PROBLEM TO WORK ON: All entries, exactly as written, should be output again.

RECORD SET:
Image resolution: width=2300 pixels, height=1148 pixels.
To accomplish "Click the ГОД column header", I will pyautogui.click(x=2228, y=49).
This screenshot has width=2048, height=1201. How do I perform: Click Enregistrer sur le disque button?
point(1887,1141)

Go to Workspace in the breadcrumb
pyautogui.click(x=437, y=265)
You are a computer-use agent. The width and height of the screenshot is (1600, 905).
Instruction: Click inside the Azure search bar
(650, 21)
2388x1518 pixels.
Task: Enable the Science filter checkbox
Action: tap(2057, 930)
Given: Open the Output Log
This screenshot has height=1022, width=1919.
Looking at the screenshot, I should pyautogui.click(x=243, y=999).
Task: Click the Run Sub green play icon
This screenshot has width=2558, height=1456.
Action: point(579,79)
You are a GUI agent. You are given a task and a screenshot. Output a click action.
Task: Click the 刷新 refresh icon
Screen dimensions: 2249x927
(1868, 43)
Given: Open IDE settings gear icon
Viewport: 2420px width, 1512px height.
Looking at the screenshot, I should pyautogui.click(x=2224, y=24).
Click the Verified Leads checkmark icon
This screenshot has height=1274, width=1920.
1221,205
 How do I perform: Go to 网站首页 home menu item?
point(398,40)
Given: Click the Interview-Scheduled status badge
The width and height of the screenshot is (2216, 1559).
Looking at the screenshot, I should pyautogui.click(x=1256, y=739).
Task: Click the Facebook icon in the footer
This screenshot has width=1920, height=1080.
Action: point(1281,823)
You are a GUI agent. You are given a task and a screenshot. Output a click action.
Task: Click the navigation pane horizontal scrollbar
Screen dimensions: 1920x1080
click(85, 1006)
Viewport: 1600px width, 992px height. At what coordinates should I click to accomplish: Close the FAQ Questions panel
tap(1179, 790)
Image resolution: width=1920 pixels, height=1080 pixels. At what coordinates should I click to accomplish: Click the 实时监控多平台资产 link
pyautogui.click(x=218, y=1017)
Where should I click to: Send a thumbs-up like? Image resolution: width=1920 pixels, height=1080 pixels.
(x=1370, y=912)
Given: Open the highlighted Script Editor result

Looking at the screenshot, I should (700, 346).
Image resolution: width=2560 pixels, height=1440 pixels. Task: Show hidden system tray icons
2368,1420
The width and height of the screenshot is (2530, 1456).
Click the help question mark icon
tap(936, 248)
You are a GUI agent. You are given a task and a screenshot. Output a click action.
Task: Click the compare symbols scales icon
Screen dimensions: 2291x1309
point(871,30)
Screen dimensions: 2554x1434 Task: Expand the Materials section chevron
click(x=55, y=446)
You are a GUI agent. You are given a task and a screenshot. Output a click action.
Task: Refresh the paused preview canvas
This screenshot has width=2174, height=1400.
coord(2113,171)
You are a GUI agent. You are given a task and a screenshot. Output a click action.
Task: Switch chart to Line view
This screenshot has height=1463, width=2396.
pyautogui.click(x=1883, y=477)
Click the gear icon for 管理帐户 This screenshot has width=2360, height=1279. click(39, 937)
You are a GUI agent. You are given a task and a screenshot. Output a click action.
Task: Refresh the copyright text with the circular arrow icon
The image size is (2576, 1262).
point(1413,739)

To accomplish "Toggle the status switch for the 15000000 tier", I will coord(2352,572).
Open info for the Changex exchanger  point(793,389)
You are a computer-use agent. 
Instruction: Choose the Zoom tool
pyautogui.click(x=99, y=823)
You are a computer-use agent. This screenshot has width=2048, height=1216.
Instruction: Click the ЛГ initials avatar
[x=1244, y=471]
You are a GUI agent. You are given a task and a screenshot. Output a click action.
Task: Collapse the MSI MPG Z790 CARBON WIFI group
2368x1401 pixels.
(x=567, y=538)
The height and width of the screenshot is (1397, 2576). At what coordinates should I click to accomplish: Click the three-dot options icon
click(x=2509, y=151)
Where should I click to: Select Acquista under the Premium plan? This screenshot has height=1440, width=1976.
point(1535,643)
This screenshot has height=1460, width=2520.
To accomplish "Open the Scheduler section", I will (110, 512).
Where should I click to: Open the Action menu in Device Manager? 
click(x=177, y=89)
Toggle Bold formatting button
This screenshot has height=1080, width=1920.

ANSWER SPACE:
Image resolution: width=2300 pixels, height=1148 pixels.
To accomplish "Click the ГОД column header", I will pyautogui.click(x=2228, y=49).
This screenshot has width=2048, height=1201. How do I perform: Click Enregistrer sur le disque button?
point(1887,1141)

Go to Workspace in the breadcrumb
pyautogui.click(x=437, y=265)
You are a computer-use agent. The width and height of the screenshot is (1600, 905).
Instruction: Click inside the Azure search bar
(650, 21)
2388x1518 pixels.
Task: Enable the Science filter checkbox
Action: tap(2057, 930)
Given: Open the Output Log
This screenshot has height=1022, width=1919.
Looking at the screenshot, I should pyautogui.click(x=243, y=999).
Task: Click the Run Sub green play icon
This screenshot has width=2558, height=1456.
Action: point(579,79)
You are a GUI agent. You are given a task and a screenshot. Output a click action.
Task: Click the 刷新 refresh icon
Screen dimensions: 2249x927
(1868, 43)
Given: Open IDE settings gear icon
Viewport: 2420px width, 1512px height.
Looking at the screenshot, I should pyautogui.click(x=2224, y=24).
Click the Verified Leads checkmark icon
This screenshot has height=1274, width=1920.
1221,205
 How do I perform: Go to 网站首页 home menu item?
point(398,40)
Given: Click the Interview-Scheduled status badge
The width and height of the screenshot is (2216, 1559).
Looking at the screenshot, I should pyautogui.click(x=1256, y=739).
Task: Click the Facebook icon in the footer
This screenshot has width=1920, height=1080.
Action: point(1281,823)
You are a GUI agent. You are given a task and a screenshot. Output a click action.
Task: Click the navigation pane horizontal scrollbar
Screen dimensions: 1920x1080
click(85, 1006)
Viewport: 1600px width, 992px height. At what coordinates should I click to accomplish: Close the FAQ Questions panel
tap(1179, 790)
Image resolution: width=1920 pixels, height=1080 pixels. At what coordinates should I click to accomplish: Click the 实时监控多平台资产 link
pyautogui.click(x=218, y=1017)
Where should I click to: Send a thumbs-up like? Image resolution: width=1920 pixels, height=1080 pixels.
(x=1370, y=912)
Given: Open the highlighted Script Editor result

Looking at the screenshot, I should (700, 346).
Image resolution: width=2560 pixels, height=1440 pixels. Task: Show hidden system tray icons
2368,1420
The width and height of the screenshot is (2530, 1456).
Click the help question mark icon
tap(936, 248)
You are a GUI agent. You are given a task and a screenshot. Output a click action.
Task: Click the compare symbols scales icon
Screen dimensions: 2291x1309
point(871,30)
Screen dimensions: 2554x1434 Task: Expand the Materials section chevron
click(x=55, y=446)
You are a GUI agent. You are given a task and a screenshot. Output a click action.
Task: Refresh the paused preview canvas
This screenshot has width=2174, height=1400.
coord(2113,171)
You are a GUI agent. You are given a task and a screenshot. Output a click action.
Task: Switch chart to Line view
This screenshot has height=1463, width=2396.
pyautogui.click(x=1883, y=477)
Click the gear icon for 管理帐户 This screenshot has width=2360, height=1279. click(39, 937)
You are a GUI agent. You are given a task and a screenshot. Output a click action.
Task: Refresh the copyright text with the circular arrow icon
The image size is (2576, 1262).
point(1413,739)

To accomplish "Toggle the status switch for the 15000000 tier", I will coord(2352,572).
Open info for the Changex exchanger  point(793,389)
You are a computer-use agent. 
Instruction: Choose the Zoom tool
pyautogui.click(x=99, y=823)
You are a computer-use agent. This screenshot has width=2048, height=1216.
Instruction: Click the ЛГ initials avatar
[x=1244, y=471]
You are a GUI agent. You are given a task and a screenshot. Output a click action.
Task: Collapse the MSI MPG Z790 CARBON WIFI group
2368x1401 pixels.
(x=567, y=538)
The height and width of the screenshot is (1397, 2576). At what coordinates should I click to accomplish: Click the three-dot options icon
click(x=2509, y=151)
Where should I click to: Select Acquista under the Premium plan? This screenshot has height=1440, width=1976.
point(1535,643)
This screenshot has height=1460, width=2520.
To accomplish "Open the Scheduler section", I will (110, 512).
Where should I click to: Open the Action menu in Device Manager? 
click(x=177, y=89)
Toggle Bold formatting button
This screenshot has height=1080, width=1920.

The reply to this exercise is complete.